鉄郎と違って、会場には、普通に入れました。生放送のセッティングにつき、収録前にディレクターと本人が登場しました。神々しさ満点で、妖怪のようです。顔立ちが整い過ぎていて、人間離れした美しさだとしか形容できません。
スタッフによる軽い挨拶のあと、観衆に対する注意事項が説明されました。特に、写真撮影禁止を繰り返し訴えていました。
すると、この日初めて、桃子さん本人が口を開きました。
「皆さん。生放送ですので、放送禁止用語とか、変な単語を叫ばないで下さいね。電波で日本中に流れちゃいますので……」
局地的に笑いが起こりました。このリアクションを見せたのは、生粋の桃子ファンだけです。意外に少ないな、と思いました。

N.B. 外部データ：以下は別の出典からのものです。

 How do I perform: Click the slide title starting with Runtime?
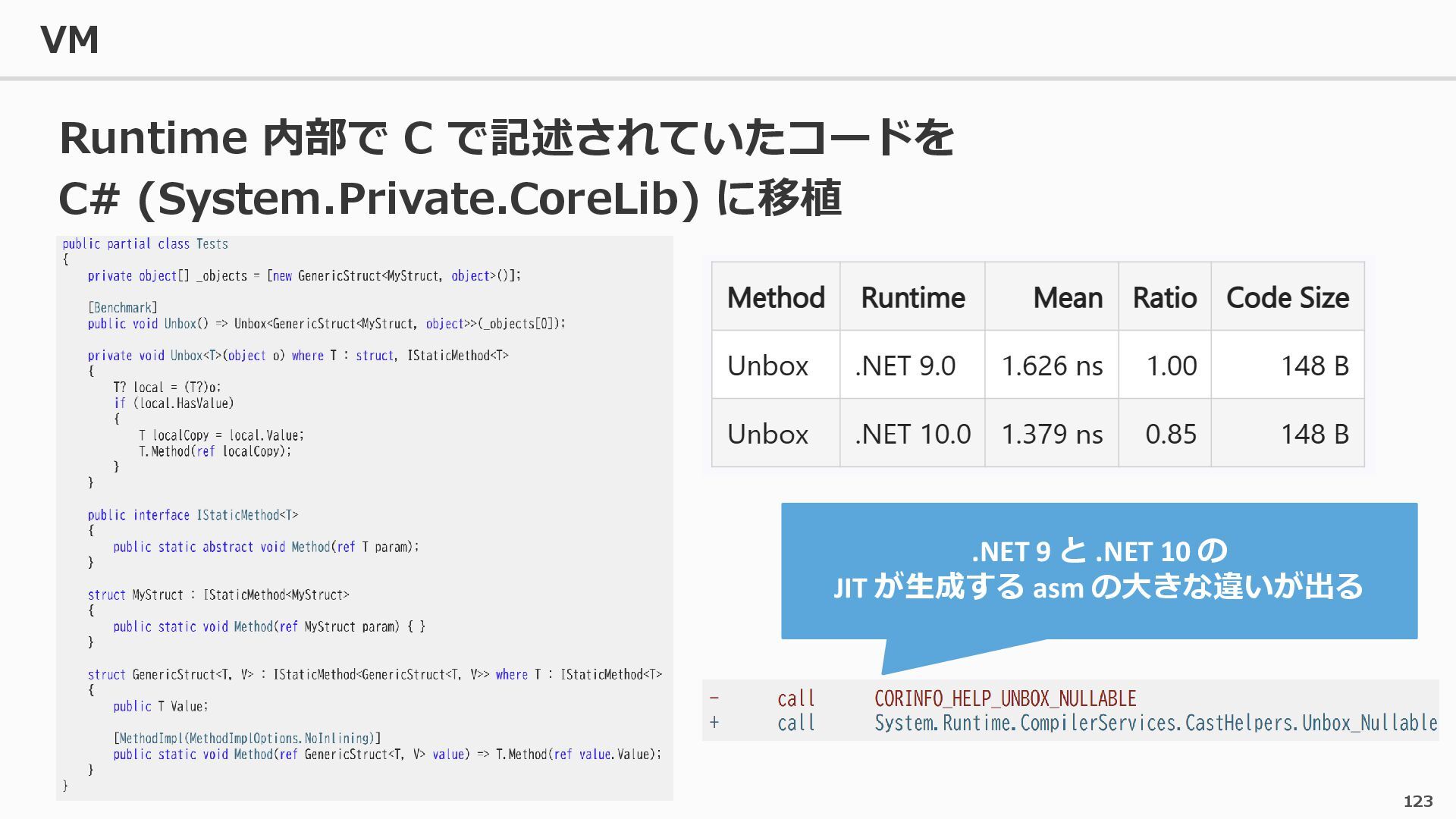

番組の収録が終わると、特に混乱もなく、会場は三々五々という感じになりました。
私も帰路につくわけですが、どうしても気になっていた場所があり、その近くまで足を運んでみました。野外ステージの真裏に特設のテントがあり、どう見ても臨時の楽屋にしか見えなかったのです。テントからは、文化放送の建屋に向かって、長さ20mくらいのロープが2本用意されていました。入場する場面を見ていなかったのですが、桃子さんを含むスタッフ達がここを通過していった状況は容易に想像できました。周囲を見渡すと、ガードマンが数名しかいません。ロープは緩んでいて所々接地してしまっている状態でした。
ここは、――正義感と善意で――ロープを保持する役目を引き受けることにしました。勝手にガードマン着任というところです。すると、同じことを考えていた人間達が集まりだし、数メートル間隔で並ぶ状態になりました。ロープはきっちり腰の高さで張られ、花道が作られました。問題は、桃子さんがテントにいるのかどうかですが、本職のガードマン達の動きから、中で待機しているのは間違いなく、間もなく出てくると確信しました。
私の対面には、まったく知らない、でも自分とまったく同じにおいがする同年代の男性が佇立していました。距離にして2.5mくらい離れていたと思います。1秒間に1cmずつ目の前の男性との距離が接近していきました。アイコンタクトだけで、我々は歩み寄りました。最終的には、1.5mまで詰まり、そこを桃子さんが通過していくことになりました。
目前を通過していったメーテルは、気の毒なくらい大量の汗を滴らせていました。疲労困憊の様子でしたので、声はかけられませんでした。それ以前に、ガードマンですから、無言を貫き通したのです。他の臨時ガードマン達も同様の大人の行動を通し、ロープを通じて良心の結合のような連帯感が生まれていました。